Computer-based process simulations have been in routine use for more than 30 years for the design of new plant equipment and also for training. But they are rarely used for the design of control schemes or for the tuning and testing of controllers.
It is not always possible or useful to perform all the necessary studies and tests for tuning and testing on a live process. Therefore, simulations could be particularly handy in these cases.
Process designers were among the first intensive users of these tools. With them, process designers can carry out their work much faster and more easily, as well as study many more different situations and cases. However, these simulations in most cases still are static and not dynamic.
More recently, increasingly dynamic simulators have been developed, mainly for pre-startup training of operators when new equipment or even an entire new plant is installed. Some of them are quite complex and expensive, up to several million dollars. But they easily pay back the investment by enabling the smoother start up of new equipment or a plant, or to bring them to full capacity more quickly.
Here and there, engineers also tried to use such simulators for the development of new controls. In principle, they should offer the same benefits they do in design and training, namely the ability to look at more different scenarios and solutions or simply to save time. But so far they have not become a standard tool for control engineers.
One reason is that until a few years back there were basically only two types of dynamic simulation tools around. Some were large packages that allowed very realistic models but were much too complex, expensive, and difficult to be used in daily life. At the other end of the spectrum were numerous tools that were nearly academic in their simplicity. They were easy to use but they lacked the needed coverage of real-life situations, such as sticking valves, etc.
Recently, however, several more compact and relatively inexpensive packages have arrived on the market that show great promise. Let us take a look at three quite different but reasonably typical cases to see if we could use such tools today in the context of process control.
Distilling Trainer Knowledge
Some time back, I was called by an oil refinery to help develop several product quality controls for the distillation towers of its delayed coker unit. It quickly became apparent that because of the process dynamics the standard PID controller was not usable, and that model-based predictive control had to be applied. As the name implies, this technology is based on a mathematical description of the process behavior. It requires therefore quantitative knowledge of the static and dynamic effects as represented, for example, by the process parameters.
Normally, it is not too difficult to carry out the necessary tests on a distillation tower. But here the situation was different. The unit used several drums to store the coke. Whenever one particular drum was full, the coke was routed into the next one, and so on. These switches happened every few hours and caused a tremendous upset for the plant because the new drum had to be made oxygen-free with steam, heated up, etc.
The consequence of this situation was that the time span during which the plant was running smooth and steady was never long enough to conduct a meaningful test. This of course created a dilemma, because we definitely needed the process parameters.
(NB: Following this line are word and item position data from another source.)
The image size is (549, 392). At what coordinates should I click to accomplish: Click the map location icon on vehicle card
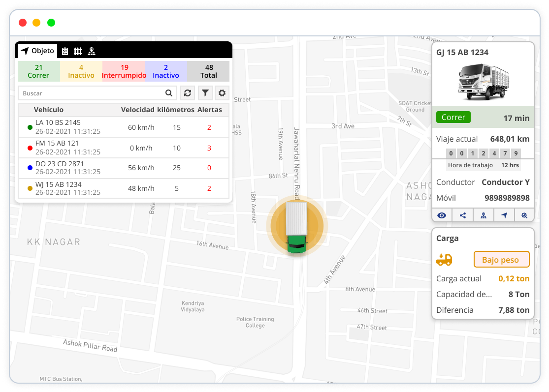click(483, 215)
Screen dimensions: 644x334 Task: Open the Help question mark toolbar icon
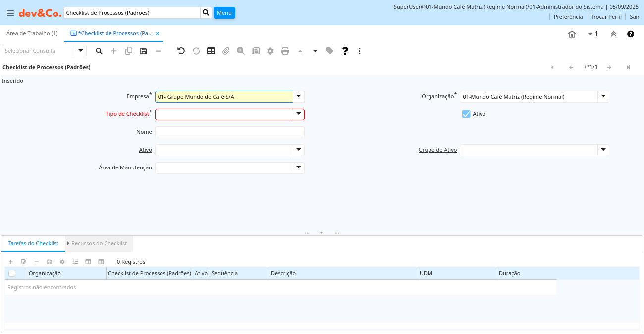click(x=345, y=51)
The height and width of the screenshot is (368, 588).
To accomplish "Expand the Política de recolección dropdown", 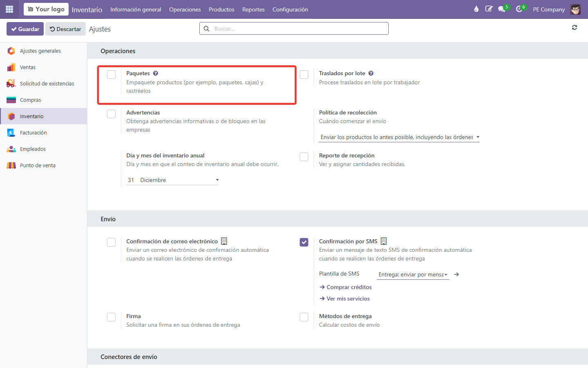I will coord(399,137).
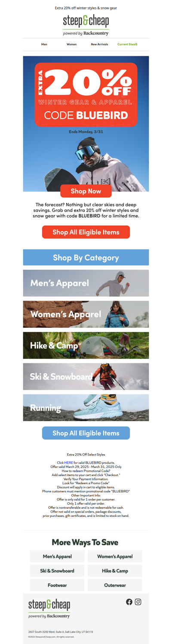The image size is (172, 644).
Task: Click the red Shop All Eligible Items button
Action: 86,232
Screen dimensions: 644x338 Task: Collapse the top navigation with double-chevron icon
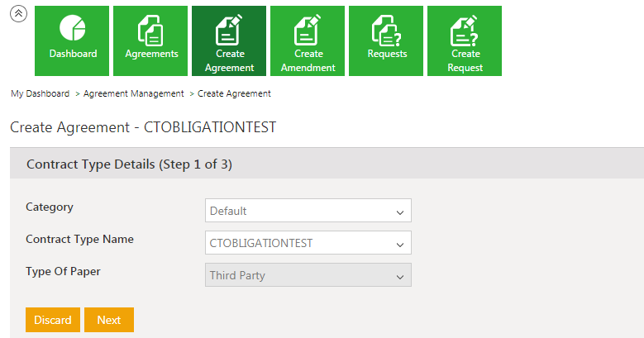pos(18,13)
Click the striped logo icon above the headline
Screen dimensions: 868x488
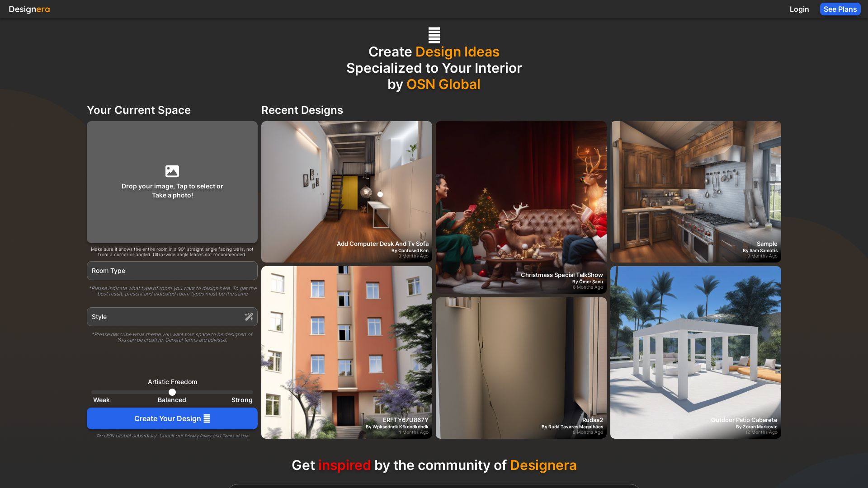[x=434, y=35]
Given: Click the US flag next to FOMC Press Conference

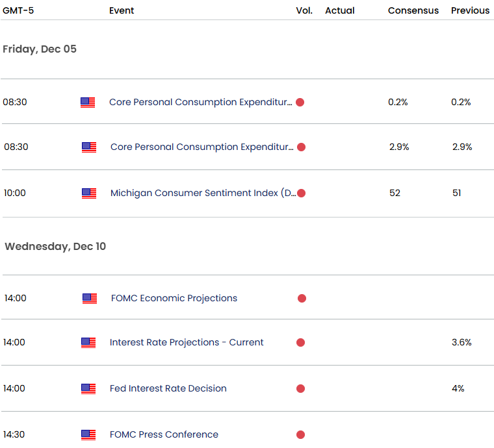Looking at the screenshot, I should coord(88,435).
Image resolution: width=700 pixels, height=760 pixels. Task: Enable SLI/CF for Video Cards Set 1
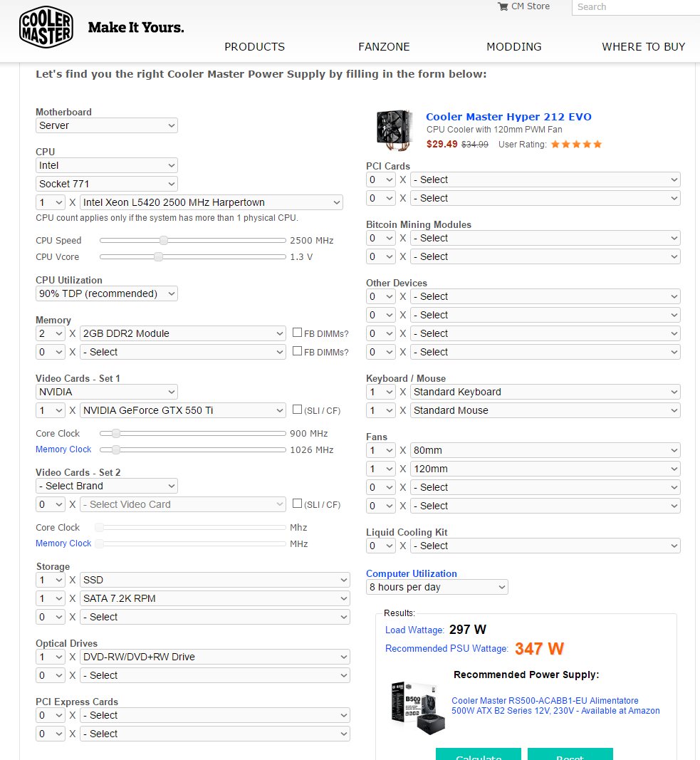298,409
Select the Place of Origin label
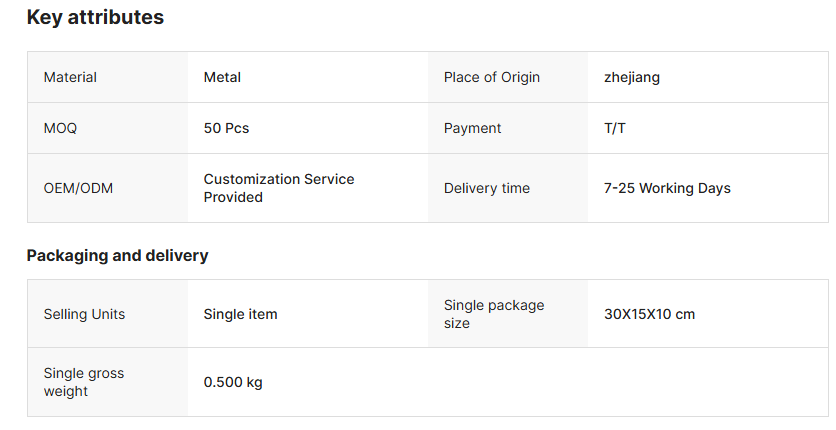836x430 pixels. [491, 77]
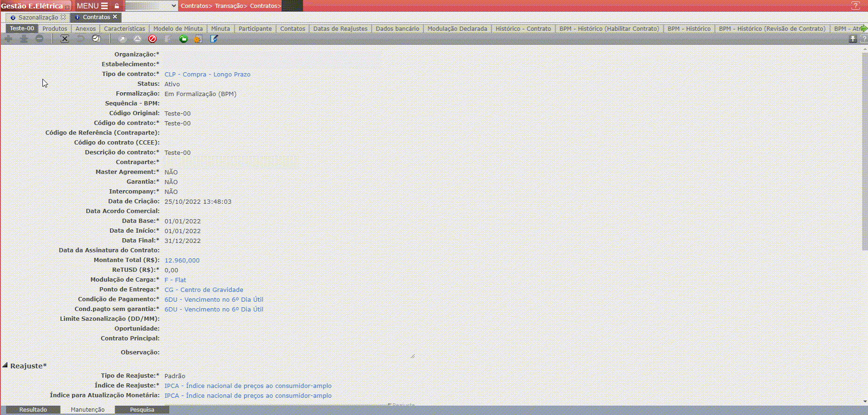Image resolution: width=868 pixels, height=415 pixels.
Task: Click the 'CG - Centro de Gravidade' link
Action: point(204,290)
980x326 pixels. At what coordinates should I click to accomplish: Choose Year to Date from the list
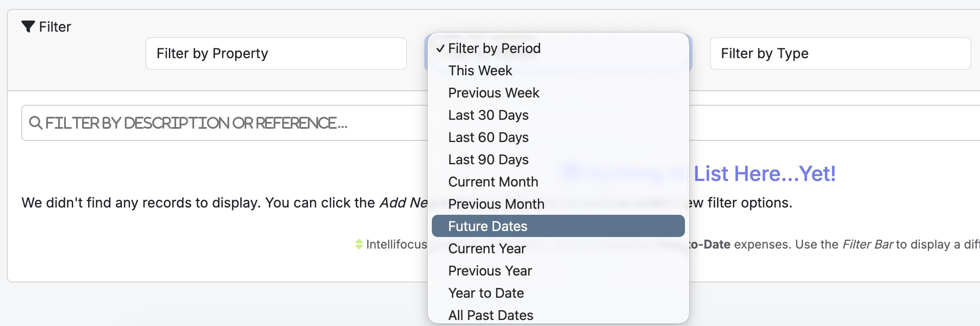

In checking out the alternatives, we found the refinery still had in the training center a well-kept dynamic simulator, which had been used for pre-startup training of the operators. We hoped we could use it for our test work. Some checks proved that its behavior was realistic enough. Luckily, this simulation even gave us the possibility to disable the coke switching procedure so we could study the behavior of the distillation towers. In the end, all the necessary test were done on the simulator, all the needed information was obtained in a short time, and the controls could be developed and tuned. The simulator helped to overcome an unusual problem and allowed us to finally make a significant improvement in the operation of the unit.
Unfortunately, in other cases training simulators turned out to be not usable. The main reason was, after the end of the pre-startup operator training, there was no person assigned to keep them up to date. They were not a credible representation of the process any more. A real pity, because they were not only useless for control purposes but also for training of new operators. The lesson is: If such a simulator is built, then it should be properly maintained and also used actively for control development.
'Simple' Level Control
The second example has to do with a much less complicated situation. Level control is in principle quite easy and simple, but level problems can have significant negative effects on other, downstream parts of the plant.
In almost all cases, the standard PI controller is used for level control. Normally, the tuning is not calculated based on the process parameters with some suitable methods but simply found by trial and error.
This implies there are several tests with the controller necessary to find the proper settings. These tests are almost exclusively setpoint step-tests, because this is the only test that can be applied under normal conditions. It is certainly not acceptable to create a disturbance in the plant just to tune a single, simple PI controller.
But these setpoint tests do not give us the correct picture, because the setpoint of a level controller is practically never changed. The task of the controller is to deal with disturbances, a situation that typically cannot be tested during the tuning effort. We are thus tuning the controller for the wrong task.